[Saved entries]
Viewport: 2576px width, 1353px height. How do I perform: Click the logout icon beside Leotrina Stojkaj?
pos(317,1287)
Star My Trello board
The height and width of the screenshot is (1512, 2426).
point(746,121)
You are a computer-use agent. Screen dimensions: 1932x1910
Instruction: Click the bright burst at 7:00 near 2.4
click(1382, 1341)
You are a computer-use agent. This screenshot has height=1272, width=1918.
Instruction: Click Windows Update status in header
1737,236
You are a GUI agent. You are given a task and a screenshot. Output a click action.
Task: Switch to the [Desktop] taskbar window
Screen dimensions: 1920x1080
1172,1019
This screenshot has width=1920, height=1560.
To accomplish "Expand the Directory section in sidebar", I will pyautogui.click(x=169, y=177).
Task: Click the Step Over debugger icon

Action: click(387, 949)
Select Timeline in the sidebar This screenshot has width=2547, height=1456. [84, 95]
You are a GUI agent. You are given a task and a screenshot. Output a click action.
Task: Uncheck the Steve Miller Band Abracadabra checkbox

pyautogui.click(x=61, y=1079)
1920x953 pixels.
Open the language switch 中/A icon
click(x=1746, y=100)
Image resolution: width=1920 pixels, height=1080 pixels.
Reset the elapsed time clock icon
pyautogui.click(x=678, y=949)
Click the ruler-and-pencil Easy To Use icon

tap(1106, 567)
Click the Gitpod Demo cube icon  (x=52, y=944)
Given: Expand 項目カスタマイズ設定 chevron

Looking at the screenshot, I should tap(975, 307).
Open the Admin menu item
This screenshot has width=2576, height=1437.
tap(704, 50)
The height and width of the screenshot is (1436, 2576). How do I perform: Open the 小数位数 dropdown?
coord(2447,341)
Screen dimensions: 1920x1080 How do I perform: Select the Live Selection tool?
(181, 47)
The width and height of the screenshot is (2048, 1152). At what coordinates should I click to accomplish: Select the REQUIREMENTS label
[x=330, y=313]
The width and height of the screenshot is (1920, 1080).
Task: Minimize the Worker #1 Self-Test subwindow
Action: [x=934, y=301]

* _EXERCISE DESCRIPTION_: Check every line above for the string "agent" and state how many have it, with no other words.

* _SOLUTION TO THIS TASK_: 4